The great thing about the public domain is that now, in the internet age, it has become increasingly easy to find material which has lapsed into it. After decades upon decades of silent films getting lost, the digital era has given them a second life on streaming services.

Haxan: Witchcraft Through the Ages is a 1922 film about witches. Specifically, it’s a film about how witchcraft wasn’t really a thing, decrying the practice of killing women who were a bit weird. It’s still trying to be a bit sensational (the depiction of the devil as a man in heavy makeup is somewhere between creepy and hilarious) and the content is salacious enough to get people into the seats even while it purports to be a piece of education. It goes between a man pointing at historic art with a stick and dramatization of the story of a family destroyed by accusations of witchcraft, as all the women are eventually burned at the stake. There’s something darkly comic about a priest demanding a woman cry on cue to prove she’s not a witch – witches, apparently, being unable to cry, though the rules about what witches can and cannot do were constantly shifting – and then claiming that witches have secret ways to look like they’re crying when she can cry later in the film.

Most interesting is the final part of the film, where the filmmaker equates witchcraft with the now equally discredited affliction of ‘hysteria,’ a catch-all mental illness that covered all instances of a woman acting a bit weird. At the time, it was viewed as a valid diagnosis, and it’s even trumpeted as the triumph of reason over superstition, even if people currently practicing medicine would be horrified by what they see on screen.
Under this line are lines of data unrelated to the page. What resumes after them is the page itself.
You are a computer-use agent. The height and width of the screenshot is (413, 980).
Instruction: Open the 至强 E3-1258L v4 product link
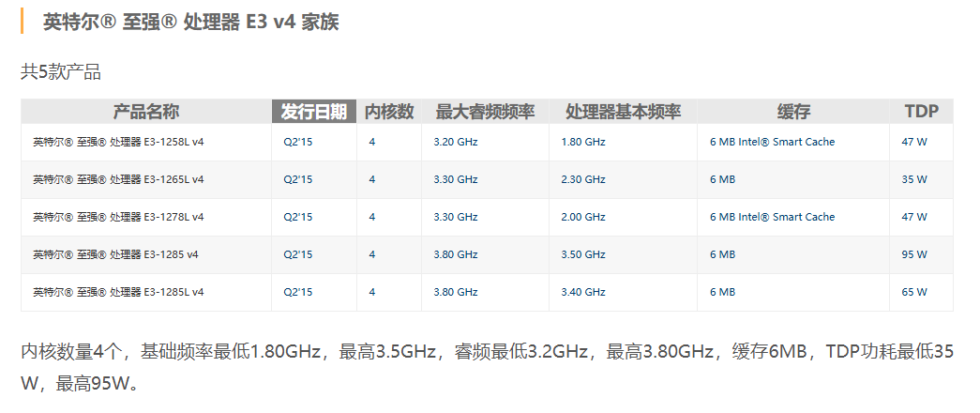click(118, 142)
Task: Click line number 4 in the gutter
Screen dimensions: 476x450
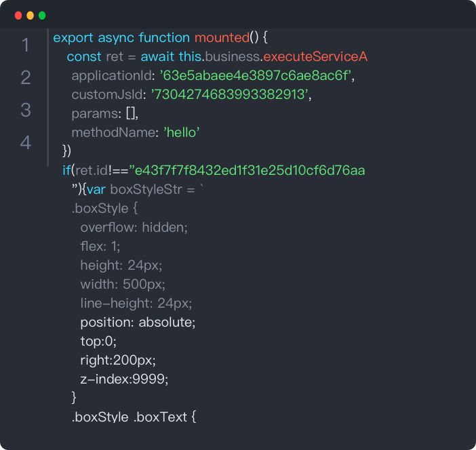Action: click(x=26, y=143)
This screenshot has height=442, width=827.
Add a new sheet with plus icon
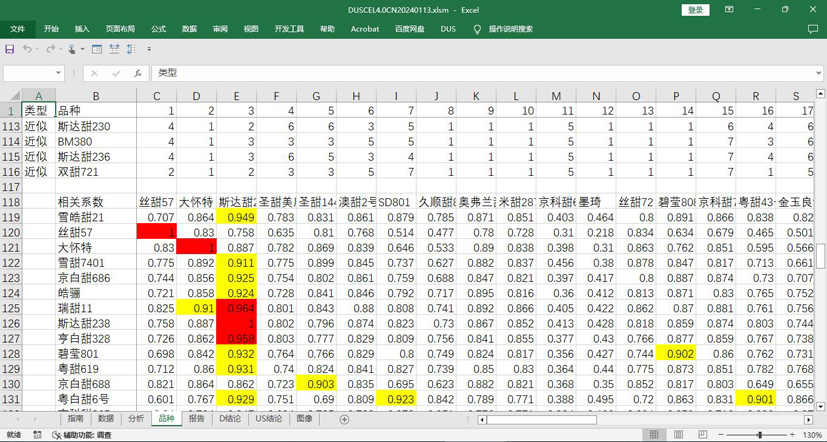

It’s fascinating as a document, where the logic and reason of 1922 is now seen as illogical and unreasonable, as we learn more about mental illness and about the attitudes of the time. A cold shower had replaced a burning stake for any woman viewed with suspicion. 

It’s a valuable historic document, and the world would be a worse place if it wasn’t easily found. Since it’s in the public domain now, several copies exist on YouTube! Pick your favorite and learn a little bit about attitudes towards women for centuries.

— Devin Wilger

Old west revisited
If you grew up being excited for Sunday evenings because that was the night Bonanza aired on television, you likely enjoy a good western.

Back in the days of Bonanza (it aired from 1959 through to 1973), a range of hit westerns (Gunsmoke, Rawhide, The Rifleman) were the norm on television. New shows of the genre are rare these days. The western has been relegated to the occasional big screen movie, and a rare miniseries on the tube.

Or you can head to the ‘Net and find a web series such as Thurston.

“Thurston is a Western drama about the inhabitants of a remote mining town and their struggle for survival in the rugged 1880’s Kansas Ozarks. Some residents are fleeing troubled pasts. Others are pursuing dreams. All keep carefully guarded secrets. As dangerous forces move in, the residents must determine who amongst them is friend and who is foe as they fight for their lives and the settlement they now call home,” detailed the shows website www.thurston-series.com.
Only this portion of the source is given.